DIRECTIONS. What you copy should be the lines from the one with "Given: Select the 주주총회 진행중 progress step dot" through the end of the entries, word for word. Omit the pictures.
■ ■ ■ ■
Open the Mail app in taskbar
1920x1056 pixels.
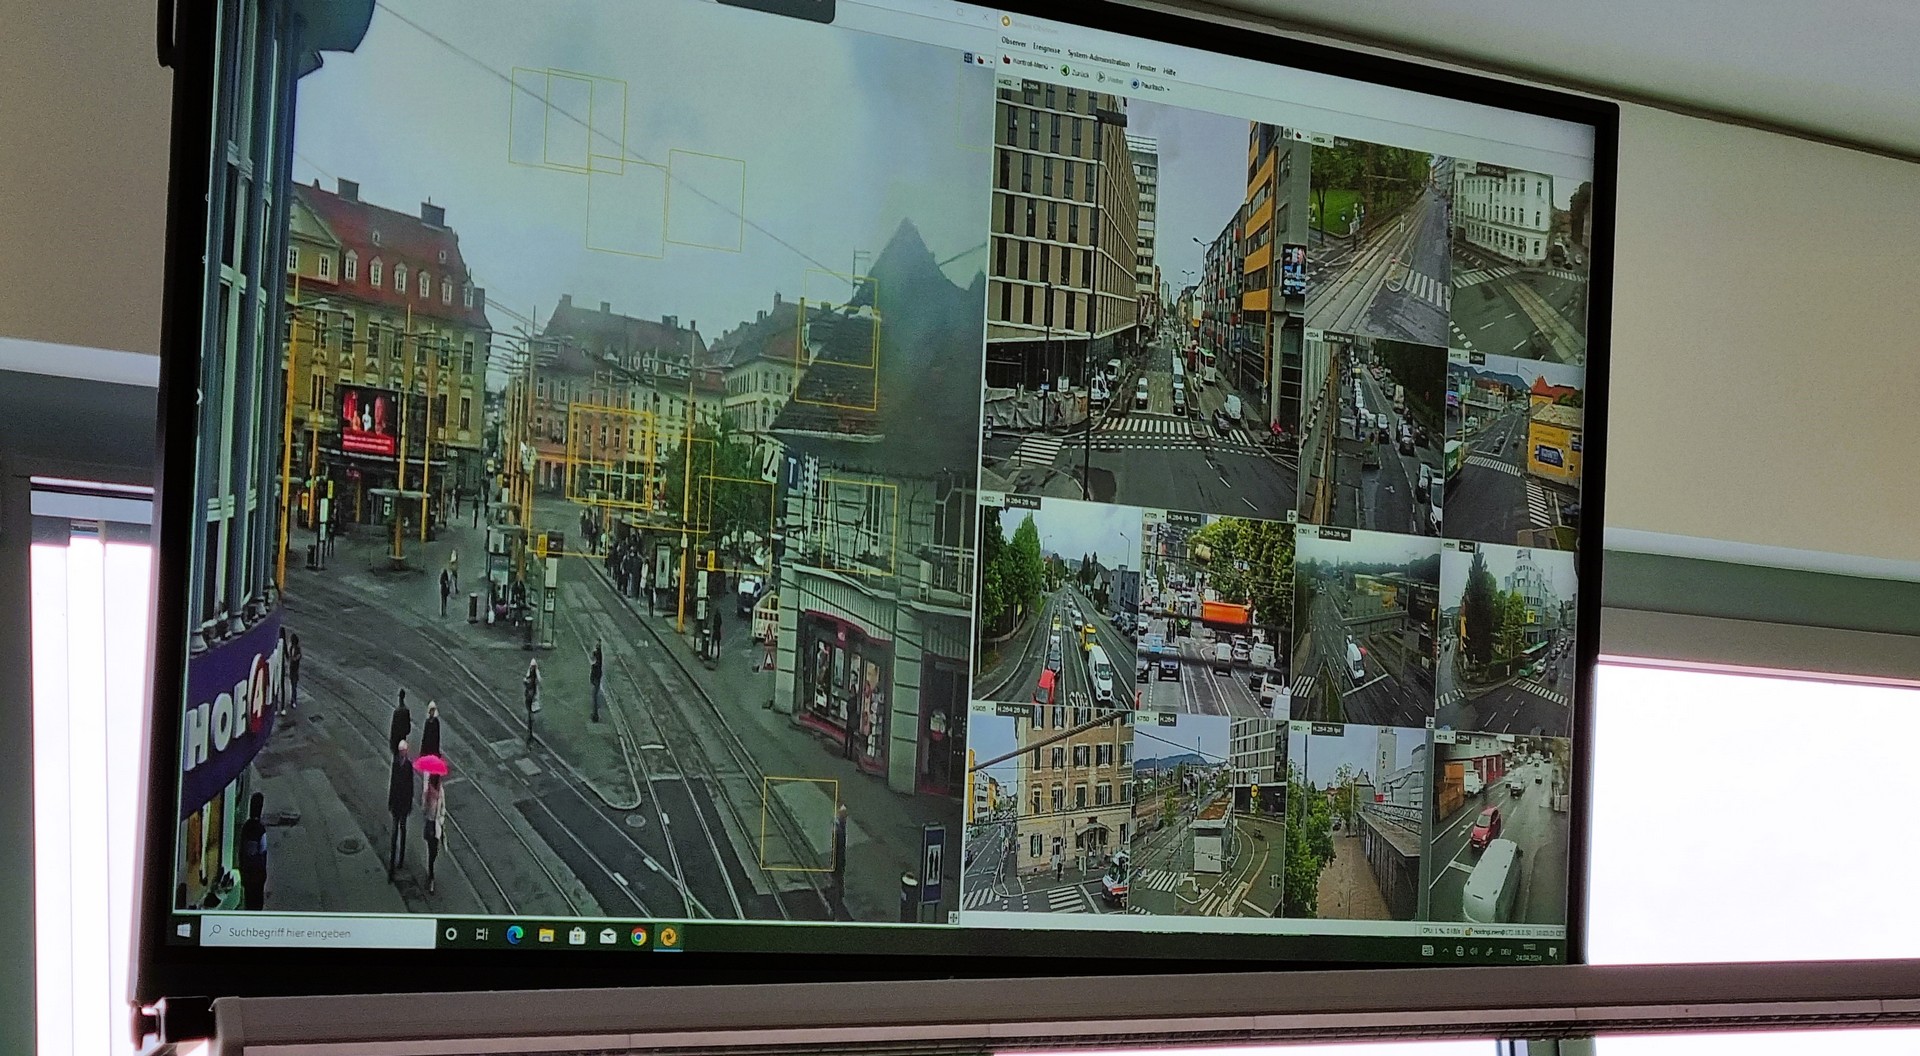pyautogui.click(x=607, y=937)

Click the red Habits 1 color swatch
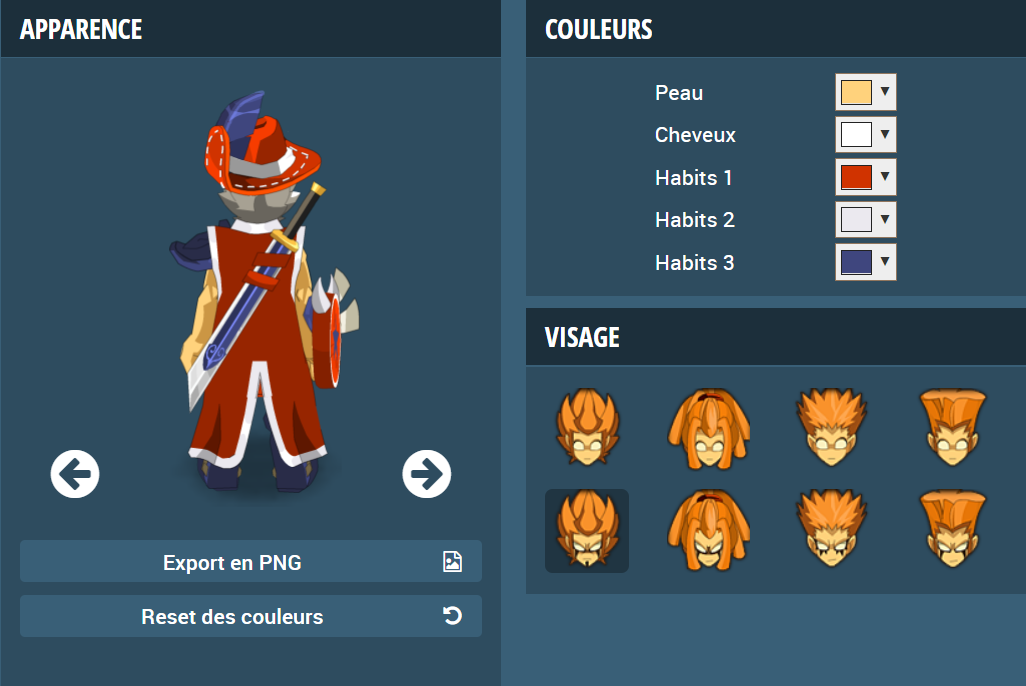coord(856,177)
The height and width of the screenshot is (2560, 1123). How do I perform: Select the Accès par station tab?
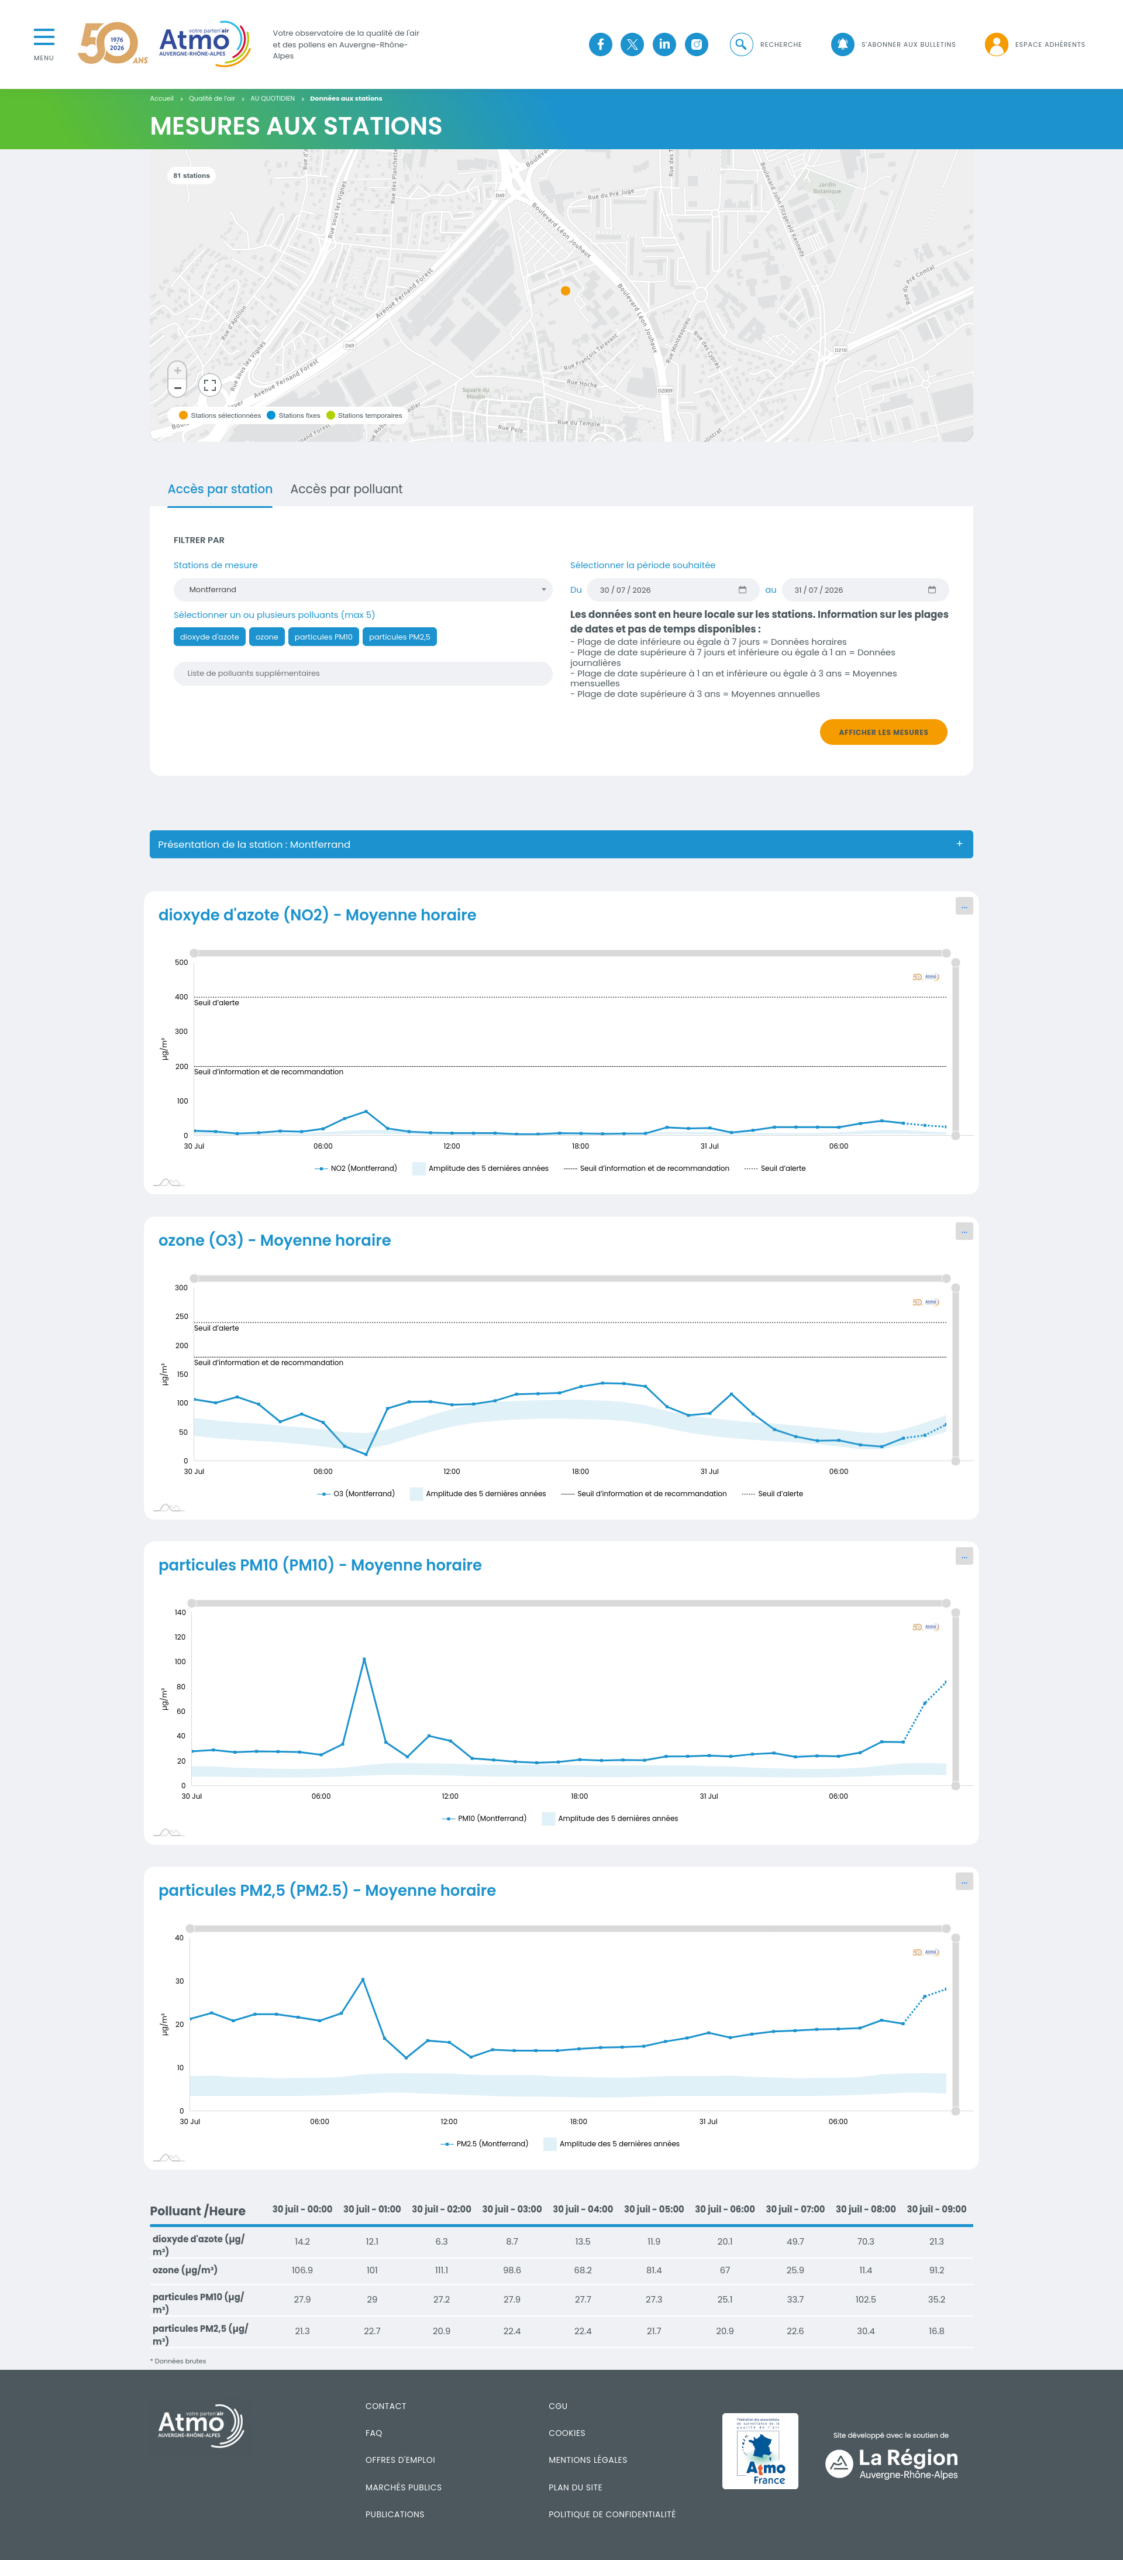[x=220, y=489]
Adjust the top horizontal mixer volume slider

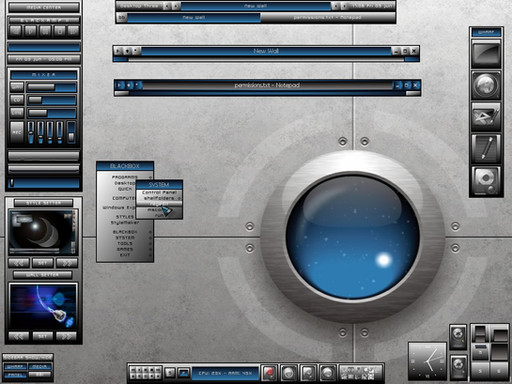click(x=52, y=87)
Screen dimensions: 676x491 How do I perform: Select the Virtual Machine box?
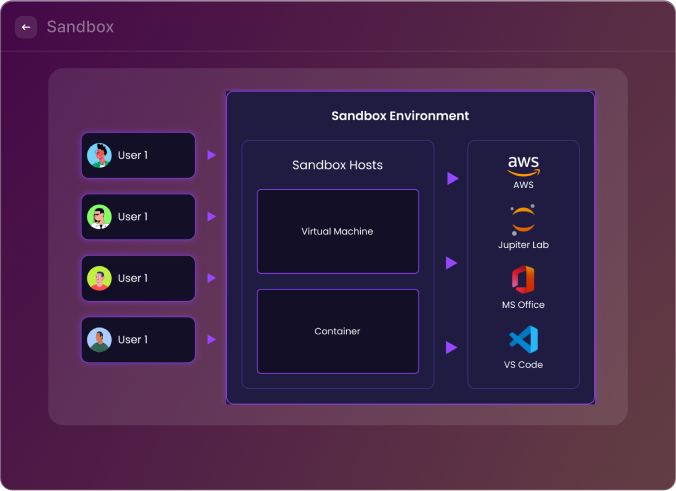[337, 231]
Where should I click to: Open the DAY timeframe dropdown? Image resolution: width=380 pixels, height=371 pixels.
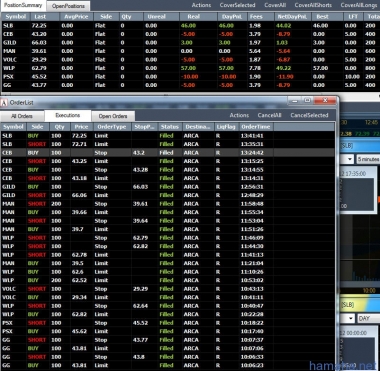coord(368,318)
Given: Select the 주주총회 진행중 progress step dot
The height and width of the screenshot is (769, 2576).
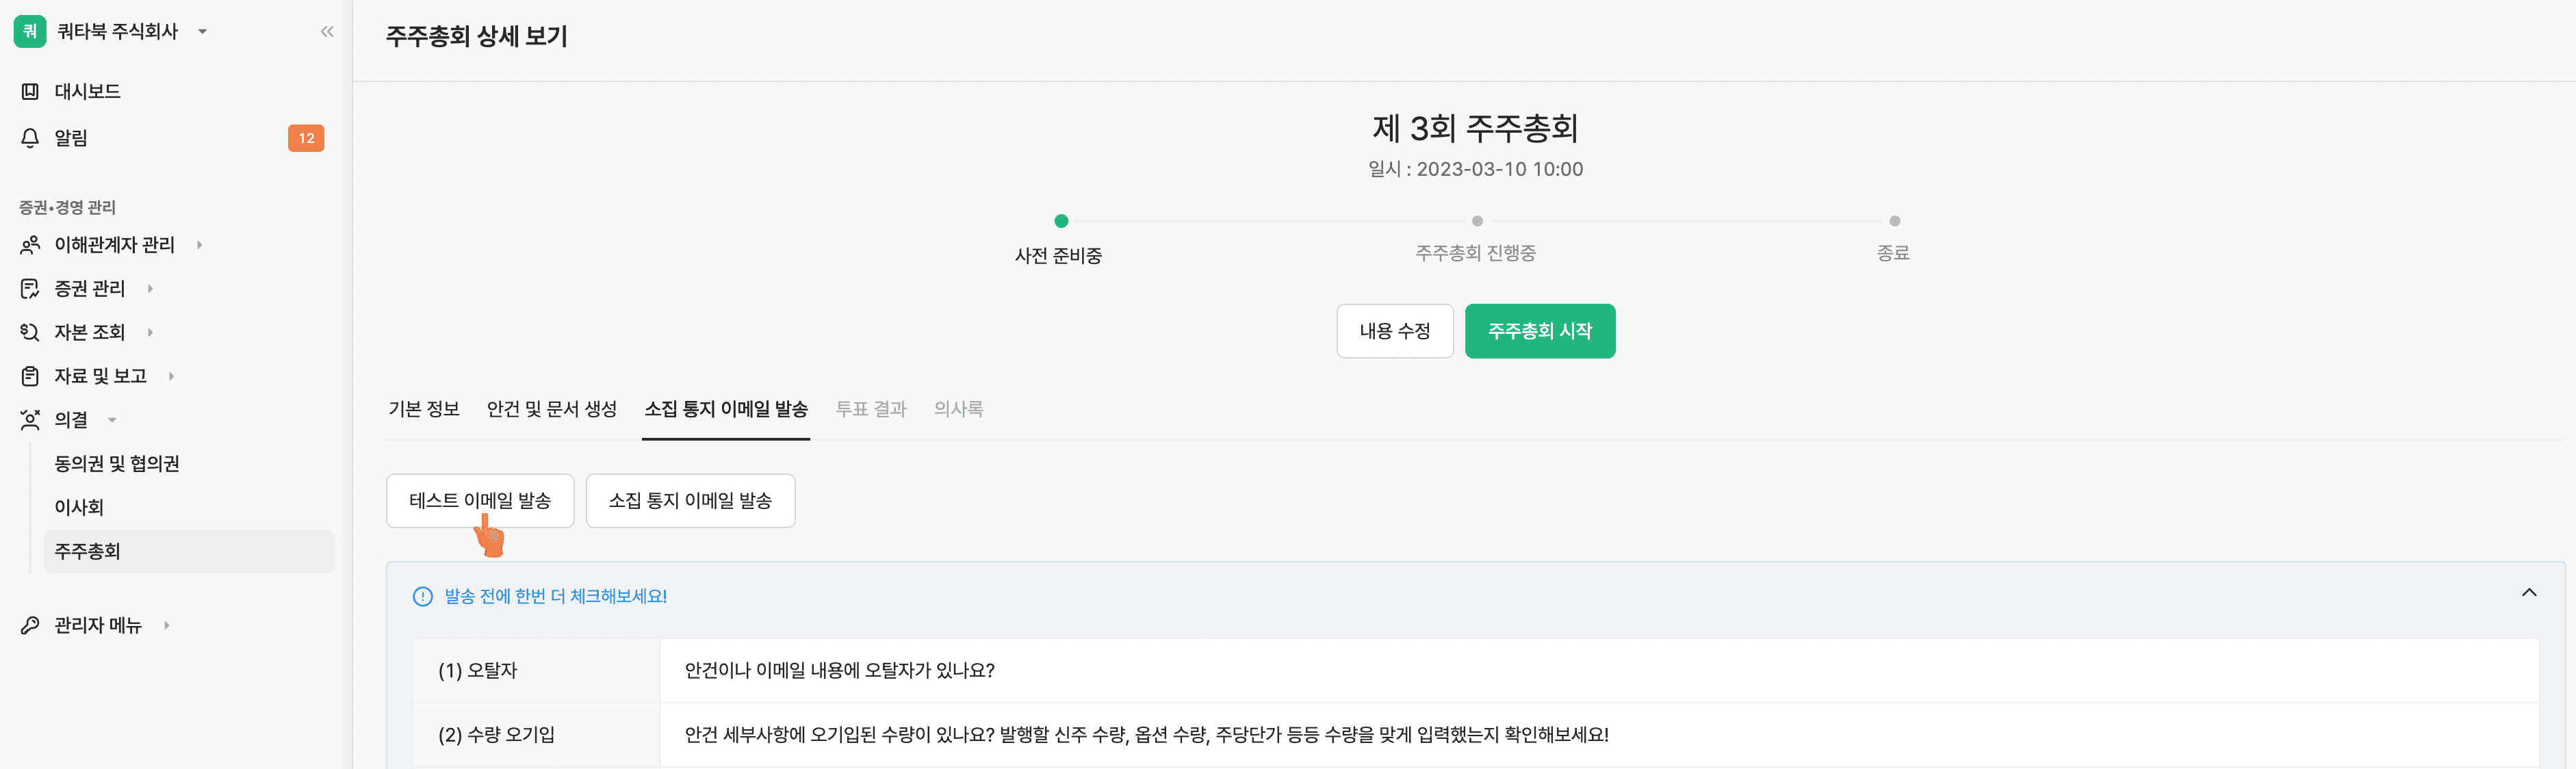Looking at the screenshot, I should tap(1477, 221).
■ ■ ■ ■
RESULT OF THE TASK.
Given: Select the 주주총회 진행중 progress step dot
The height and width of the screenshot is (769, 2576).
Looking at the screenshot, I should tap(1477, 221).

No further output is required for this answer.